[AUSZUG]:
Was meine Musikerinnen so spielen


Vorgestern gab es auf unserer Wohnzimmer-Milonga wieder einmal Live-Musik von unserer „Haus-Kapelle“, dem „Duo Tango Varieté“:
Bettina Kollmannsberger (Akkordeon)
Karin Law Robinson-Riedl (Violine und Gesang)

Foto: Dieter Holtum

Die drei Sets (mit jeweils zwei Tandas) sind für mich ein Musterbeispiel dafür, wie man im Tango Tradition und Moderne, argentinische und europäische Musik, Tango und artverwandte Genres miteinander verbinden kann. Daher möchte ich ihre Setlist nicht nur vorstellen, sondern die einzelnen Stücke näher beschreiben:

Vida mía (1933)
Für mich ist dieser Titel der Brüder Emilio und Osvaldo Fresedo die ultimative Tangoschnulze – besonders liebe ich die im Text versteckte Ironie: Vida mía – lejos mas te quiero“ – „Du mein Leben, je weiter du weg bist, desto mehr liebe ich dich“.

(Einträge aus einer Sammlung)
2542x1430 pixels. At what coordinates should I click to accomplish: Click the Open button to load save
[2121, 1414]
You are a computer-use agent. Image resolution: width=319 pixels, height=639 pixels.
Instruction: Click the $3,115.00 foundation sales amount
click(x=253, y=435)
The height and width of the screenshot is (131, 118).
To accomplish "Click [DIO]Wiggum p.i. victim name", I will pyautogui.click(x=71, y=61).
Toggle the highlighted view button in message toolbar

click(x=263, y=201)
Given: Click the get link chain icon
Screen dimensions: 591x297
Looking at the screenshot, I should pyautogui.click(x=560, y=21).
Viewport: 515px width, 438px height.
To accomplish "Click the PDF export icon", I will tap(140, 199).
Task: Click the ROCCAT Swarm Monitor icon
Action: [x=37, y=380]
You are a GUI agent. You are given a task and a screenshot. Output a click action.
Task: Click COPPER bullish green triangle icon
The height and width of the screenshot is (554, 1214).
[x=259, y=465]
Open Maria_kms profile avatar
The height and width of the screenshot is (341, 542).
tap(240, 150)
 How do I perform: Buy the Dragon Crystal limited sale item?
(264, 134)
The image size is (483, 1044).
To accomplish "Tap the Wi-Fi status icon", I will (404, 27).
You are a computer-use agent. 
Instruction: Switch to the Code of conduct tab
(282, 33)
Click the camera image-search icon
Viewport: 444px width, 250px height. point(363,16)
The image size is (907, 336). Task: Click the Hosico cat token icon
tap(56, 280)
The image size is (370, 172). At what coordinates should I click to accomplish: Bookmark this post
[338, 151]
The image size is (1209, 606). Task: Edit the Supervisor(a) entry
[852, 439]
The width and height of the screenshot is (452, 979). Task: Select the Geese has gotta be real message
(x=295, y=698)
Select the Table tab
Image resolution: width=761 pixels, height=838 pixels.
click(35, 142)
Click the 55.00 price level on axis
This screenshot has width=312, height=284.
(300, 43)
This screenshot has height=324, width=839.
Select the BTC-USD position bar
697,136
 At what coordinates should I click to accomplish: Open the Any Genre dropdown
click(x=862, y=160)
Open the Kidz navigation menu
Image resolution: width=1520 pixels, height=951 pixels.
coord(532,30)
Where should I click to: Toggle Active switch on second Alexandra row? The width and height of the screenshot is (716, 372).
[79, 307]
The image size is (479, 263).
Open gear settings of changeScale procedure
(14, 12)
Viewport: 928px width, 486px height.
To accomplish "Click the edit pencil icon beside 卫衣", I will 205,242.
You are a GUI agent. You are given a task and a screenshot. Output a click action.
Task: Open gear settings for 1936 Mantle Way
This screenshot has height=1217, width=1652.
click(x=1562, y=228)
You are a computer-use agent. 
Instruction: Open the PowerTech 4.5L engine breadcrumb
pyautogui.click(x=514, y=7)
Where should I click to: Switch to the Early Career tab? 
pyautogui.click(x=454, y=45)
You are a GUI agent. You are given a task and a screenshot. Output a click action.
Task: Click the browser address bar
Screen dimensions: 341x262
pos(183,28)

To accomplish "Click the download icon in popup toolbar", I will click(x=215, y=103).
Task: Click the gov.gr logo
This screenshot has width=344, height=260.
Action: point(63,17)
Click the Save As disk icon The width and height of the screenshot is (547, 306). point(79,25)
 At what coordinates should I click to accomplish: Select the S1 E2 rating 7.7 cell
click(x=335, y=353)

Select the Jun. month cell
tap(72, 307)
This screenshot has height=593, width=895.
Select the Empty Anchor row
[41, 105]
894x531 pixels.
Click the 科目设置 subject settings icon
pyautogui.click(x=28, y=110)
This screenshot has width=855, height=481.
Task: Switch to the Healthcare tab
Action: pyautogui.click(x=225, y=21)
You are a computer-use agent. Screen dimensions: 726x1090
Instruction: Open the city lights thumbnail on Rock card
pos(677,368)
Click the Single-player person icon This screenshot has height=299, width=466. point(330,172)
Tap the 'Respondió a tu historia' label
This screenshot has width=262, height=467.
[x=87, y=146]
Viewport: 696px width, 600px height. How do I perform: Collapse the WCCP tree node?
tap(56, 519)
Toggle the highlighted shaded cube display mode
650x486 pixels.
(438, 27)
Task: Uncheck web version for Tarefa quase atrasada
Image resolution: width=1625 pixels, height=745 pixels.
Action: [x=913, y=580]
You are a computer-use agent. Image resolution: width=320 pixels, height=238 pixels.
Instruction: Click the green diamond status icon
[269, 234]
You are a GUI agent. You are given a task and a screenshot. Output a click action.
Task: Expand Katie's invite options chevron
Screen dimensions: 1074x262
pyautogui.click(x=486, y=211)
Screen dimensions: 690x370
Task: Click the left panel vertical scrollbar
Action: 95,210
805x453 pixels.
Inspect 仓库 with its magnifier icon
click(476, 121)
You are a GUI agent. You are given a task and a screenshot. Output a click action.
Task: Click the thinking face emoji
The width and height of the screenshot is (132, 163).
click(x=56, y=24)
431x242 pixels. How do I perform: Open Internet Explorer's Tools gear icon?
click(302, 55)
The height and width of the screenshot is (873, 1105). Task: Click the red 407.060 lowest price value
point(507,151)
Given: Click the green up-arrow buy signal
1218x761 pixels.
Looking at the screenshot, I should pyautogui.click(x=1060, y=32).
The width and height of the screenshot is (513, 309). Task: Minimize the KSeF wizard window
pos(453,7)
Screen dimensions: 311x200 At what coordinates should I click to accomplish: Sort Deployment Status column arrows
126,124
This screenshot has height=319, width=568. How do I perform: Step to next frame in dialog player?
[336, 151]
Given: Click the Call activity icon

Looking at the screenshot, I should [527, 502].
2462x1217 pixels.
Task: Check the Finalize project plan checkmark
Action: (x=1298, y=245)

[AUFGABEN]:
(A) Nenne alle Personen, die im Text über die Wohnzimmer-Milonga mit Namen vorkommen.
(B) Gib den Text über die Wohnzimmer-Milonga von „Was meine Musikerinnen“ bis „(Violine und Gesang)“ wortgetreu aus.
(C) Knüpfe an den Text über die Wohnzimmer-Milonga an und schreibe ihn nach seinem letzten Satz weiter.

[LÖSUNGEN]:
(A) Bettina Kollmannsberger, Karin Law Robinson-Riedl, Dieter Holtum, Emilio Fresedo, Osvaldo Fresedo

(B)
Was meine Musikerinnen so spielen


Vorgestern gab es auf unserer Wohnzimmer-Milonga wieder einmal Live-Musik von unserer „Haus-Kapelle“, dem „Duo Tango Varieté“:
Bettina Kollmannsberger (Akkordeon)
Karin Law Robinson-Riedl (Violine und Gesang)

(C)
Dejalo hermano
„Lass es, Bruder“ von O.Roma und  A. Maffia ist ein Tango, zu dem ich kaum Informationen gefunden habe. In meinen Ohren klingt die munter-zackige Komposition ziemlich europäisch und ist wunderbar zu tanzen.  

Nunca tuvo novio (1930)
„Sie hatte nie einen Freund“ ist einer meiner absoluten Lieblingstangos. In bittersüßer Weise beschreibt er das Schicksal einer alten Dame, welche nie die Liebe kennenlernen durfte – nur in Romanen, in ihrer Fantasie. Den anrührenden Text zu Agustin Bardis Melodie schrieb kein Geringerer als Enrique Cadícamo. Dieser Antagonismus zwischen Feuer und Eis ist für mich Tango pur! Daher habe ich Karin so lange zugesetzt, bis sie sich mit Bettina an dieses Stück wagte.

Caserón de tejas (1942)
Der Walzer mit der wunderbaren Melodie von Sebastián Piana steht für die Erinnerungen an ein „großes, altes Haus“, eine Jugendliebe, mit der man sich einst dort getroffen hat.

Sueño de juventud (1931)
Der „Traum von der Jugend“ ist ein Vals von Enrique S. Discépolo, der es sogar in konservative Playlists geschafft hat. Auch dieses Stück lockt die Tanzpaare zuverlässig auf die Fläche!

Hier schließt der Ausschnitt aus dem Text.